▶ _Selection_:
A-Yokai-A-Day: Akateko

Today I gave another yokai presentation at Shofuso Japanese House and Garden. Tonight, instead of a yokai lecture like last night, I was able to hold a modern-day hyakumonogatari kaidankai, or ghost-story-telling party. I picked a handful of my favorite yokai and ghost stories, and told them as the sun set and night overtook the sky. The 17th century Japanese teahouse was lit by LED tea lights, which were the perfect safe alternative to lighting 100 candles and snuffing them out after each story. Thanks to everyone who came out and helped make the event awesome!

Earlier this week we looked at a tree-yokai called the ninmenju. A few other tree-based yokai have been featured on A-Yokai-A-Day in the past, including jubokko and sagari. Today I’m featuring another tree yokai, one that is slightly creepier than ninmenju.

There’s something special about this yokai that isn’t obvious on first look. Akateko actually successfully straddles the realms of old yokai and contemporary urban legend. While it does have its roots as an old yokai in the Edo period, it still remains popular today as a schoolyard rumor. Not many yokai have that staying power, but akateko does. It think part of it is the simplistic nature of the story. It’s easy to understand, yet avoids specific details that make it feel connected to any particular era.

To read more about this really cool half-old half-modern yokai, click below.

Akateko

Akateko

A-Yokai-A-Day: Donotsura

Today was a fun night for yokai. I gave a lecture at Shofuso Japanese House and Garden in Fairmount Park, Philadelphia. The combination of cool fall air and the twilight sky, with the fall colors every, and the 17th-century Japanese tea house and garden made the perfect atmosphere for talking about yokai.

lecture at shofuso

Thanks to everyone who came out and took part in my lecture! Tomorrow night I’ll be at the same place, telling a bunch of ghost stories in a mini hyakumonogatari kaidankai!

Tonight still needs a yokai, though, and I have a great one. It fits the punny theme we’ve been looking at this week.

Donotsura is another one of those yokai with no description, just a name and an image. But it’s not terribly difficult to guess where he comes from. It’s a great play on words, and very pun-tastic. I’ll let you click on the link below to read about it, as I go into the meaning of his name on the yokai.com page.

▶ _Record set_:
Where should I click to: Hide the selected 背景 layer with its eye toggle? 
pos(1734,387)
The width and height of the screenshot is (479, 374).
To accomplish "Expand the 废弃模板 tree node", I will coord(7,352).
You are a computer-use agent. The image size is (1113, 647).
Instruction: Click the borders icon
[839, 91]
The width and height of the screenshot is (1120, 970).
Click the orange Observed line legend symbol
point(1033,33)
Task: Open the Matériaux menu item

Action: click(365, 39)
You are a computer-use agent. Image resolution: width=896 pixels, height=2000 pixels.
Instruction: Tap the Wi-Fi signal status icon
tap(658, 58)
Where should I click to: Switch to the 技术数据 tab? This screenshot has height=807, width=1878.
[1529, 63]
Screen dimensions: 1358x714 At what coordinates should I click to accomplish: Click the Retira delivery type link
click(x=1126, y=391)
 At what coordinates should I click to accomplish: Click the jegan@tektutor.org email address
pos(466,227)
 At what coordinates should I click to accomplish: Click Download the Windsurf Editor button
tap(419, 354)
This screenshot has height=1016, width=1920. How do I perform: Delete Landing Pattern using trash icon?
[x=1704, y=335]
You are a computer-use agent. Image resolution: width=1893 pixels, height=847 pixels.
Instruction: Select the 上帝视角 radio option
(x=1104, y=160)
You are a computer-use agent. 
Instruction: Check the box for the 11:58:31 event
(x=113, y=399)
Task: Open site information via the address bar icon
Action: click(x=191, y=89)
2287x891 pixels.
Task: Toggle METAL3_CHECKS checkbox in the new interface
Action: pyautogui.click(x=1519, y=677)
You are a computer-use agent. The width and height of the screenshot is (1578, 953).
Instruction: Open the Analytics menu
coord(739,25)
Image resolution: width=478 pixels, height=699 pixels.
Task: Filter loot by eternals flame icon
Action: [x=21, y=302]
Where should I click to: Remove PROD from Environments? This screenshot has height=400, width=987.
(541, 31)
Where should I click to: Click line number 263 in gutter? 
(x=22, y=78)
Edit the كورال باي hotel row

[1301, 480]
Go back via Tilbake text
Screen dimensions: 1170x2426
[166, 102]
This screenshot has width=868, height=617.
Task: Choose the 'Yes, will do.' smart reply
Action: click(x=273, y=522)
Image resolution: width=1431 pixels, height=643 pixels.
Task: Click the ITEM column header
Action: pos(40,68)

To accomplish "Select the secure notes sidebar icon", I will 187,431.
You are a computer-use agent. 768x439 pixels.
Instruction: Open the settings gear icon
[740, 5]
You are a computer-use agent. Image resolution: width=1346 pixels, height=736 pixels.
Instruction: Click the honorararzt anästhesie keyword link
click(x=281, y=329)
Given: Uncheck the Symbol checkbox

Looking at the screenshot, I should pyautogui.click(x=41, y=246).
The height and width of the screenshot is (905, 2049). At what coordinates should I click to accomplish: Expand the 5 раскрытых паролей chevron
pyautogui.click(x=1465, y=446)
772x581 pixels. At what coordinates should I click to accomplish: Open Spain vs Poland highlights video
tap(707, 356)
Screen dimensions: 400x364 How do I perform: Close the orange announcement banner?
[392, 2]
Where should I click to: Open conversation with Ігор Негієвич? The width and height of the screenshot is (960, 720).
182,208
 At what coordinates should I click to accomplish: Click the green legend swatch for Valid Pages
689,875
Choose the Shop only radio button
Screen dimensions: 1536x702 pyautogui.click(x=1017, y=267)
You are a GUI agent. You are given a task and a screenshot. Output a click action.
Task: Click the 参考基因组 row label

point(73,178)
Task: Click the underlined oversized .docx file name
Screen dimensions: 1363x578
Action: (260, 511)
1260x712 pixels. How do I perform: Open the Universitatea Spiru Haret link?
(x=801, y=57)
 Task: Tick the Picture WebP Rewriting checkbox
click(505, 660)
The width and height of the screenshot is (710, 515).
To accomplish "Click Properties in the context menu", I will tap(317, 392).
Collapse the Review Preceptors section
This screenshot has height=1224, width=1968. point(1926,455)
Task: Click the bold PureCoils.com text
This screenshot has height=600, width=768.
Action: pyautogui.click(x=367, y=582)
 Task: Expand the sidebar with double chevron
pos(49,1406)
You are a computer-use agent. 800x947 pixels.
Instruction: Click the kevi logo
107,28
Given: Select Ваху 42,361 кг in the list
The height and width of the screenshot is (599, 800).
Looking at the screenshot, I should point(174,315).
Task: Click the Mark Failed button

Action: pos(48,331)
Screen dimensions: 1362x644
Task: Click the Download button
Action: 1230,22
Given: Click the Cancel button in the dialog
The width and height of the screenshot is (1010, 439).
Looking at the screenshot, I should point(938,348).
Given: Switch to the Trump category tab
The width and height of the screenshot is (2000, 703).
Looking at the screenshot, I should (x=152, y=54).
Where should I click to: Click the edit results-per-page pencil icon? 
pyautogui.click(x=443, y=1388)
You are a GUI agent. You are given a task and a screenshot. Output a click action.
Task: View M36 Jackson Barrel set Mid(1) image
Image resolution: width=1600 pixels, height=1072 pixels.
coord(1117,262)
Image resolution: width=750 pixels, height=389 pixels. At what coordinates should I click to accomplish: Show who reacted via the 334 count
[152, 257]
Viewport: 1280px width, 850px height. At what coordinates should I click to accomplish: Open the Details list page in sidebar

▶ _Exercise 1_: In the yokai blog posts, write out the part that opens with the words containing "Today I gave" and closes with "creepier than ninmenju.", but switch "LED tea lights" to "paper lanterns".
▶ _Exercise 2_: According to the yokai blog posts, where did the lecture take place?
▶ _Exercise 3_: List every tree yokai that the yokai blog posts name.

▶ _Final answer 1_:
Today I gave another yokai presentation at Shofuso Japanese House and Garden. Tonight, instead of a yokai lecture like last night, I was able to hold a modern-day hyakumonogatari kaidankai, or ghost-story-telling party. I picked a handful of my favorite yokai and ghost stories, and told them as the sun set and night overtook the sky. The 17th century Japanese teahouse was lit by paper lanterns, which were the perfect safe alternative to lighting 100 candles and snuffing them out after each story. Thanks to everyone who came out and helped make the event awesome!

Earlier this week we looked at a tree-yokai called the ninmenju. A few other tree-based yokai have been featured on A-Yokai-A-Day in the past, including jubokko and sagari. Today I’m featuring another tree yokai, one that is slightly creepier than ninmenju.

▶ _Final answer 2_: At Shofuso Japanese House and Garden in Fairmount Park, Philadelphia.

▶ _Final answer 3_: ninmenju, jubokko, sagari, akateko